Da sempre le nuove tecnologie generano aspettative positive, aprono nuove opportunità di business, creano nuova ricchezza e stimolano importanti investimenti. E da sempre esse hanno determinato l’avvento di periodi di grande prosperità. Stavolta potrebbe essere giunto il momento dell’AI. Lo attesta ad esempio il sorpasso di Microsoft sulla precedente “regina delle borse”: l’Apple. Da considerare pur sempre un titolo tecnologico ma appesantito dal calo dei consumi nel mondo e non sufficientemente trainato dagli sviluppi dell’AI.
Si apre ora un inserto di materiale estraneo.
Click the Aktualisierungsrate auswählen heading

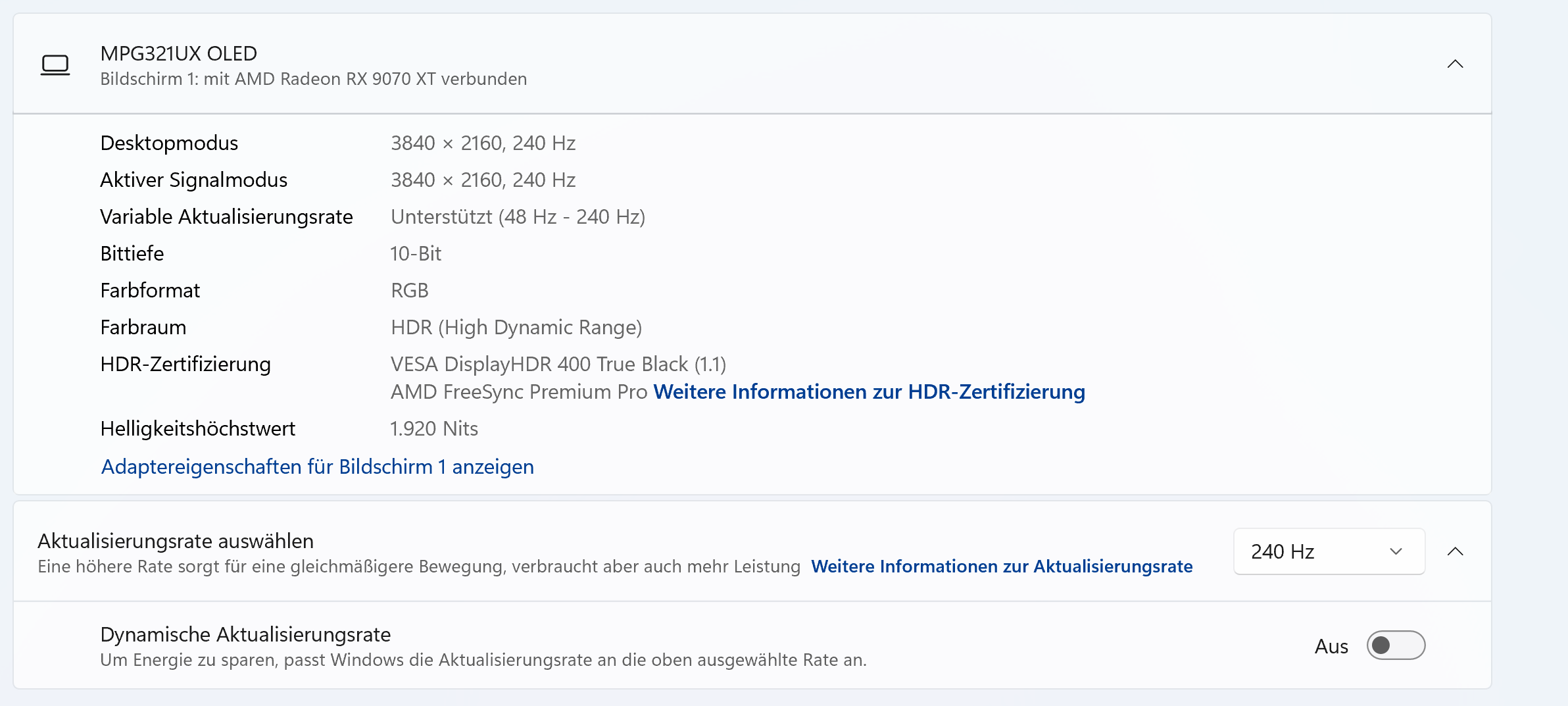[176, 541]
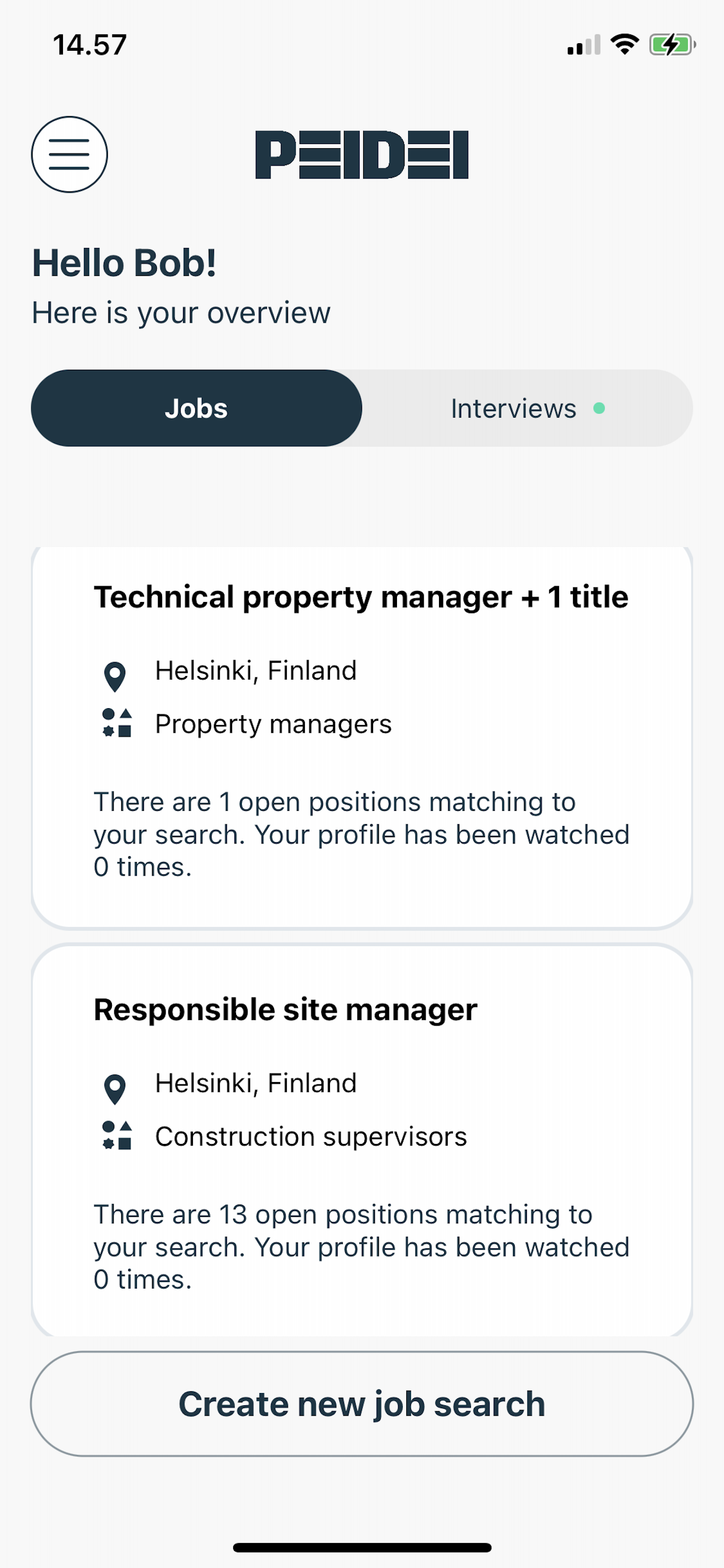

MA QUALCUNO SI ATTENDE CALI DELLE BORSE ATTORNO AL 10-15%
Ovviamente la tempistica di tali effetti positivi delle nuove tecnologie è tutta da verificare e nulla toglie che, prima di poter registrare nuovi periodi di crescita economica e dei mercati finanziari, si possa passare da un periodo di “storno” delle quotazioni espresse sui mercati. Un potenziale calo, stimato nel 10-15% dai valori attuali potrebbe vantare numerose giustificazioni (la presa di beneficio degli importanti guadagni pregressi e la possibilità che prosegua la rotazione dei portafogli) ma avrebbe ugualmente conseguenze pesanti in termini di “fiducia” dei risparmiatori nella prosecuzione dell’attuale ciclo economico.
Ne consegue che, al momento, in assenza di segnali “forti” di rassicurazione, la situazione congiunturale dell’economia e le elevate tensioni geopolitiche potrebbero spingere gli operatori ad una doverosa cautela, che si può tradurre quantomeno in una rotazione dei portafogli verso titoli più liquidi, emessi da aziende più solide o che possano vantare minore volatilità o infine che possano garantire l’erogazione di buoni dividendi anche in presenza di difficoltà.

FLIGHT TO QUALITY
Si tratterebbe del classico “volo verso la qualità” che quasi nulla potrebbe togliere al valore degli indici di borsa ma che contribuirebbe a generare conseguenze negative per l’economia reale, già afflitta da un elevato costo del denaro e dalle restrizioni del credito che ne derivano.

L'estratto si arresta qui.